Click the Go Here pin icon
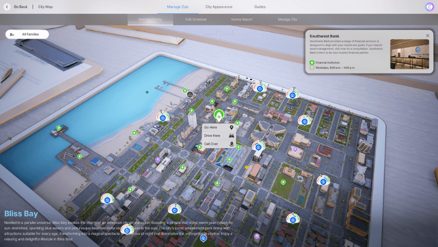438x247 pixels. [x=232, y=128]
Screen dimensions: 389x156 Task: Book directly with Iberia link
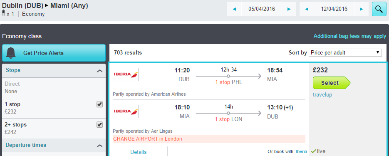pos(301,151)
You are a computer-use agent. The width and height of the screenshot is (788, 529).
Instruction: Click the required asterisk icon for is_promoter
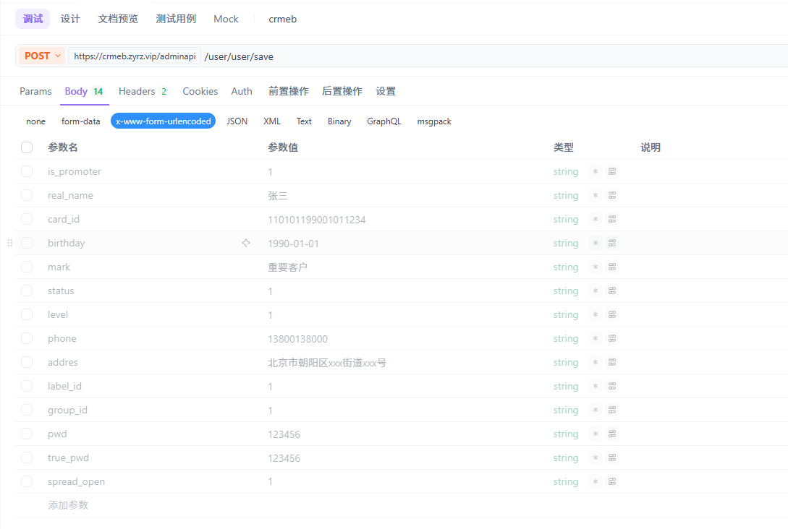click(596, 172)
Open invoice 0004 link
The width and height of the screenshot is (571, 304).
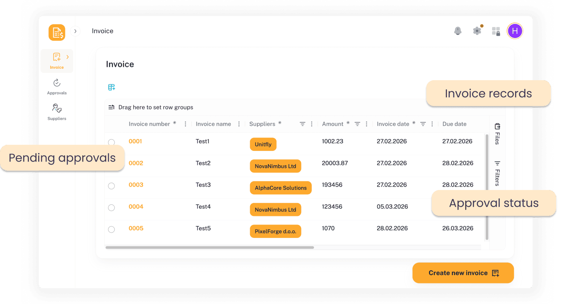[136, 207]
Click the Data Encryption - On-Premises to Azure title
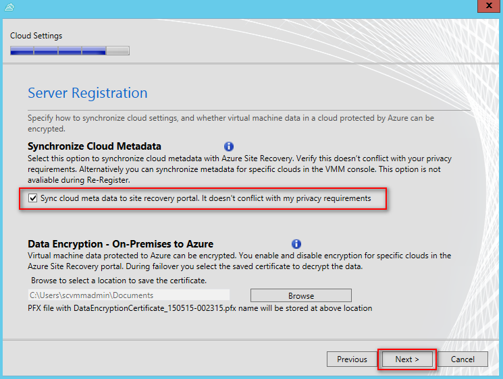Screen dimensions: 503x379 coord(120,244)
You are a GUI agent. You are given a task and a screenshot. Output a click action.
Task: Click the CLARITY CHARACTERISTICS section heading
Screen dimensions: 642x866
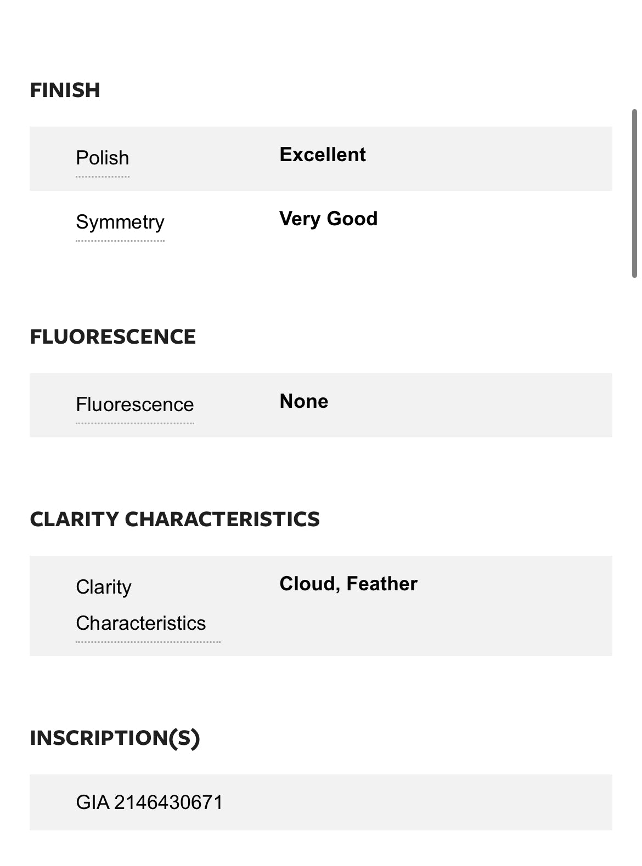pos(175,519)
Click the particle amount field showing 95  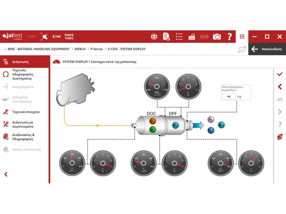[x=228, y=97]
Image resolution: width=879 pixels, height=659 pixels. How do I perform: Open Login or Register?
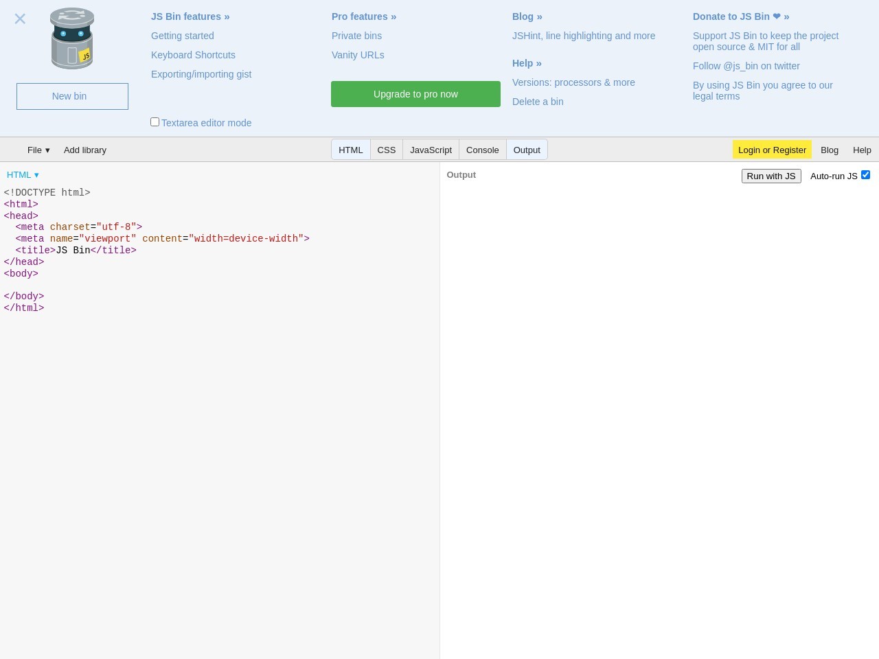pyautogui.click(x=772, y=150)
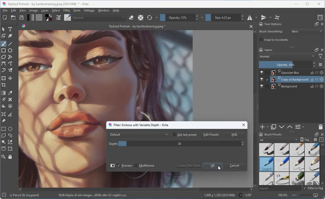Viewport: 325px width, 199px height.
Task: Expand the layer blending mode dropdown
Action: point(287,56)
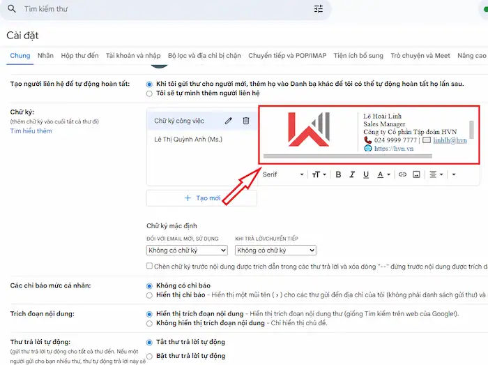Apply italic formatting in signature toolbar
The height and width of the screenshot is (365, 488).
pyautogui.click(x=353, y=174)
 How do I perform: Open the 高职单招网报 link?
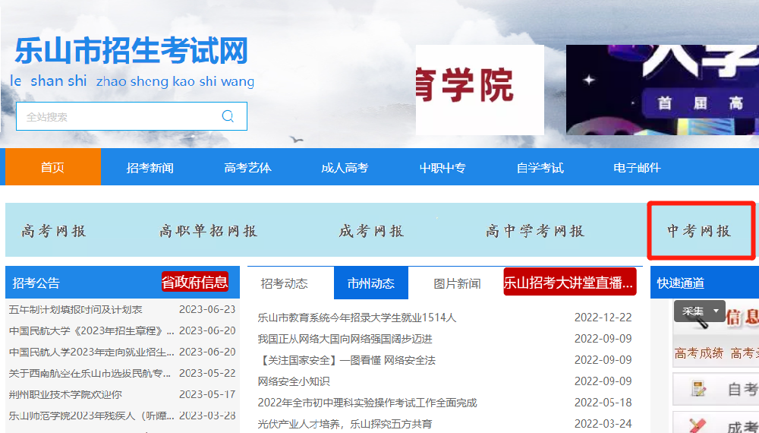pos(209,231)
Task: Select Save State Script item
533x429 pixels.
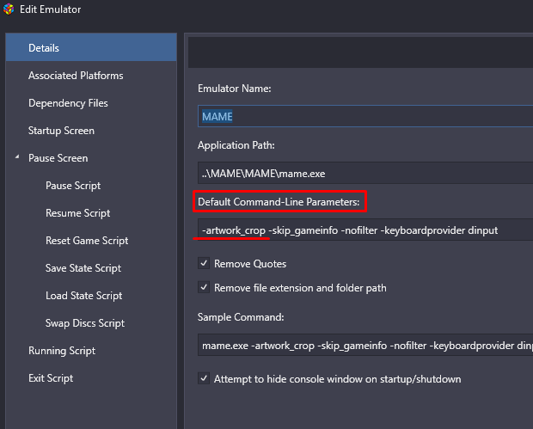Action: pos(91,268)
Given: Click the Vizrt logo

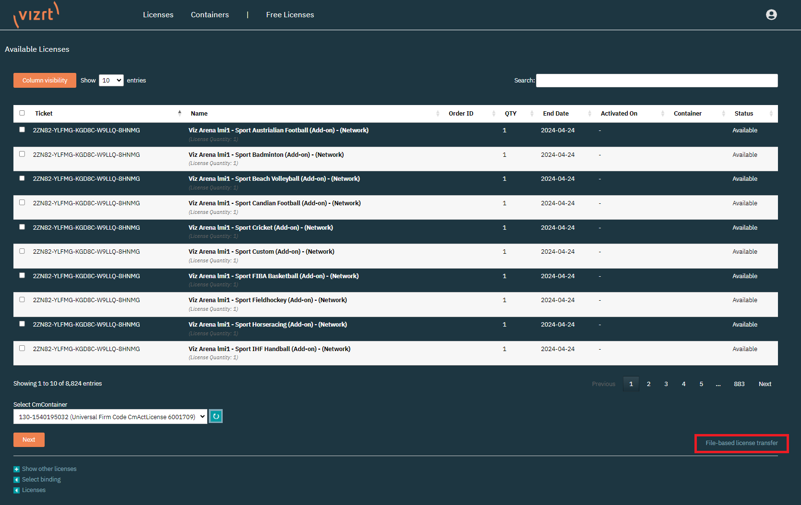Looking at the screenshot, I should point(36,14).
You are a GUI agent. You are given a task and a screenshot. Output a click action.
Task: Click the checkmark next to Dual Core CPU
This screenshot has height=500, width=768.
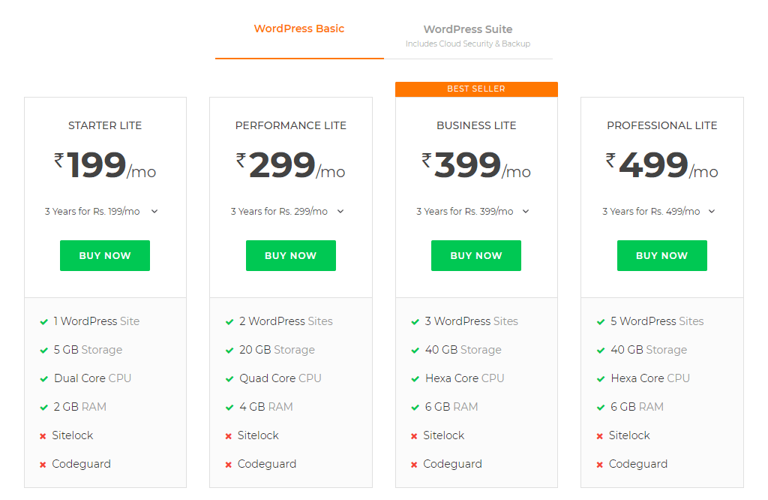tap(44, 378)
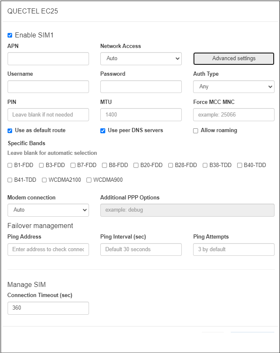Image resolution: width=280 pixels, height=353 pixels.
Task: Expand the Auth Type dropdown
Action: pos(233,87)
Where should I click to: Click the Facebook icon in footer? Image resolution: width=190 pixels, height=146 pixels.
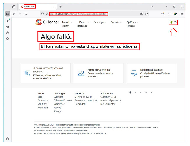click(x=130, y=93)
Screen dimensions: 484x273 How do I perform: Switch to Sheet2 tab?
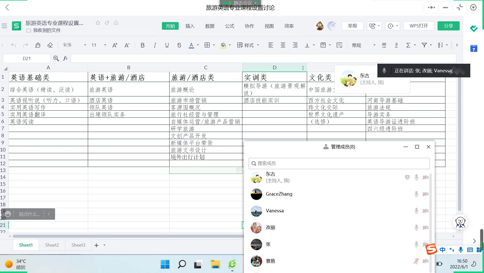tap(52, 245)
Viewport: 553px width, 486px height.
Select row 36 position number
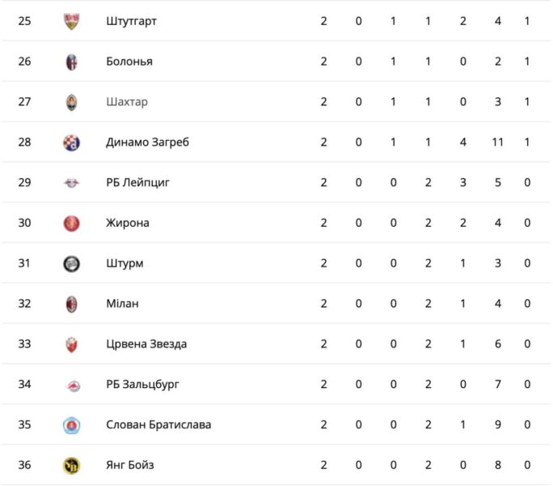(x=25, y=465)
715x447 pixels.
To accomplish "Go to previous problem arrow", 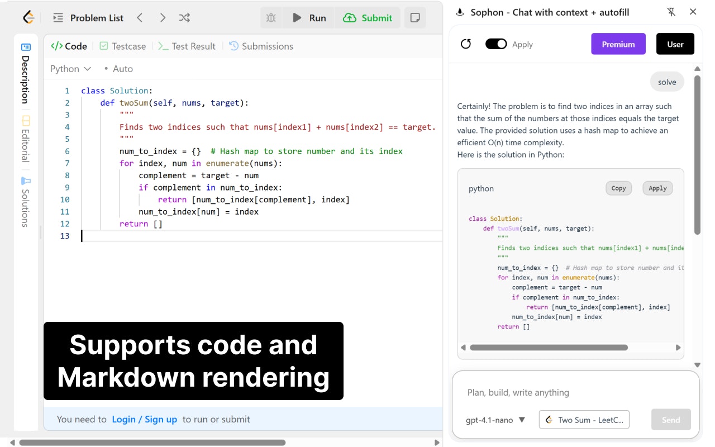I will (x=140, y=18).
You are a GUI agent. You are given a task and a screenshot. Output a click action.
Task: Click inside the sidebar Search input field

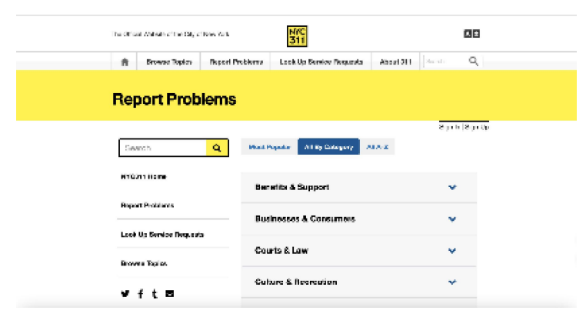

------

*STATED TASK*. Which lines in the data above contain the word "Select", matching case exactly? Copy each of those lines in full.

*EXERCISE OUTPUT*.
Task: Select Save State Script item
Select row 36 position number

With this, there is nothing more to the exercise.